Sy Perlis, 91, breaks record for bench-pressing







*Don't mess with 91-year-old who broke world bench-pressing record*

Most people feel lucky simply to be breathing past age 90. Not Sy Perlis. The 91-year-old from Surprise, Ariz., set out to break the World Association of Benchers and Deadlifters record in the 90-and-over age division on Saturday — and after five tries, he did it. Perlis, who has a pacemaker and arthritis, benched 187.2 pounds, blowing well past the association record of 135 pounds in place since 2005. But the World War II veteran, who began weightlifting at age 60 because the sport didn't require him to run around, isn't stopping there. He's planning to break his own record again soon. His wife, Joan, 69, calls Perlis her "motivator." We're sure she's not the only one he inspires.


----------



## thebrick (Jun 15, 2013)

Its freakin' BAD ASS! Love it!


----------



## chrisr116 (Jun 15, 2013)

Hell Yeah.  That is great.  He can bench a lot more than some of the cross fit guys at my gym.


----------



## srd1 (Jun 15, 2013)

Thats just awsome!!!


----------



## turbobusa (Jun 15, 2013)

hope for a beautiful future... Cool... T


----------



## swolesearcher (Jun 15, 2013)

chrisr116 said:


> Hell Yeah.  That is great.  He can bench a lot more than some of the cross fit guys at my gym.

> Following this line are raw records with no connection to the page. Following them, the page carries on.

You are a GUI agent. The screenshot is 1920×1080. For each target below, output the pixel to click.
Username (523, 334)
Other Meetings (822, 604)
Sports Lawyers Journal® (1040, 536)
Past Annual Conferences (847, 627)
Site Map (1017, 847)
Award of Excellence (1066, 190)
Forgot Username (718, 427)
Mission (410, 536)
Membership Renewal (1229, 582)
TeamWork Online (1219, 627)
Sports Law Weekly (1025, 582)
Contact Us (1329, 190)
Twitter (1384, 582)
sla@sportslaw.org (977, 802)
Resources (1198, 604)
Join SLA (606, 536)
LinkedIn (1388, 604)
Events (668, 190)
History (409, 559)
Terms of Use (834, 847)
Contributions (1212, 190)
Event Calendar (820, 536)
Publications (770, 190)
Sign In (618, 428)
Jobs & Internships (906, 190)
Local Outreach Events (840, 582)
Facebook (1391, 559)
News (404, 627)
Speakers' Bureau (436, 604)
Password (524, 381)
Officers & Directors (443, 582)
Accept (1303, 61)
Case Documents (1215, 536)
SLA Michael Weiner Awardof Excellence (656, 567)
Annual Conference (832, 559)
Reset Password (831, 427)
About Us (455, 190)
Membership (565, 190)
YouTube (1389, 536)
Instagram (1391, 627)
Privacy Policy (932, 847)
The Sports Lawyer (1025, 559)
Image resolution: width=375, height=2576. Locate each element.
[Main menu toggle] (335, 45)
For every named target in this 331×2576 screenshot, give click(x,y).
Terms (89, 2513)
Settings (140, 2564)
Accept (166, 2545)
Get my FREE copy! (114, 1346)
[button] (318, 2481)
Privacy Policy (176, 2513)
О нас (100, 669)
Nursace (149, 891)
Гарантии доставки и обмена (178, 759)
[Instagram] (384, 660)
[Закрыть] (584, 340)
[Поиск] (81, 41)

that`s what i meant when i said you`ll still young even at 80.. 
i guess you`ll beat his record


----------



## Ironbuilt (Jun 15, 2013)

turbobusa said:


> hope for a beautiful future... Cool... T




:yeahthat  
ib


----------



## Magnus82 (Jun 16, 2013)

Start when 60?  That's awesome!  Plus he's got a little 69 year old spring chicken he's chasing around.  This guys my hero!


----------



## d2r2ddd (Jun 16, 2013)

Another proof that you're never too old to start lifting!


----------



## d2r2ddd (Jun 16, 2013)

W. Valley weightlifter sets bench-press record - world champion at 91 - Sy Perlis - YouTube


----------



## chrisr116 (Jun 16, 2013)

Magnus82 said:


> Start when 60?  That's awesome!  Plus he's got a little 69 year old spring chicken he's chasing around.  This guys my hero!



You noticed that too, huh?  A younger woman.  Men never change.


----------



## dorian777 (Jun 18, 2013)

If you look closely, you'll see a methyl-t tab under his tongue!:headbang:


----------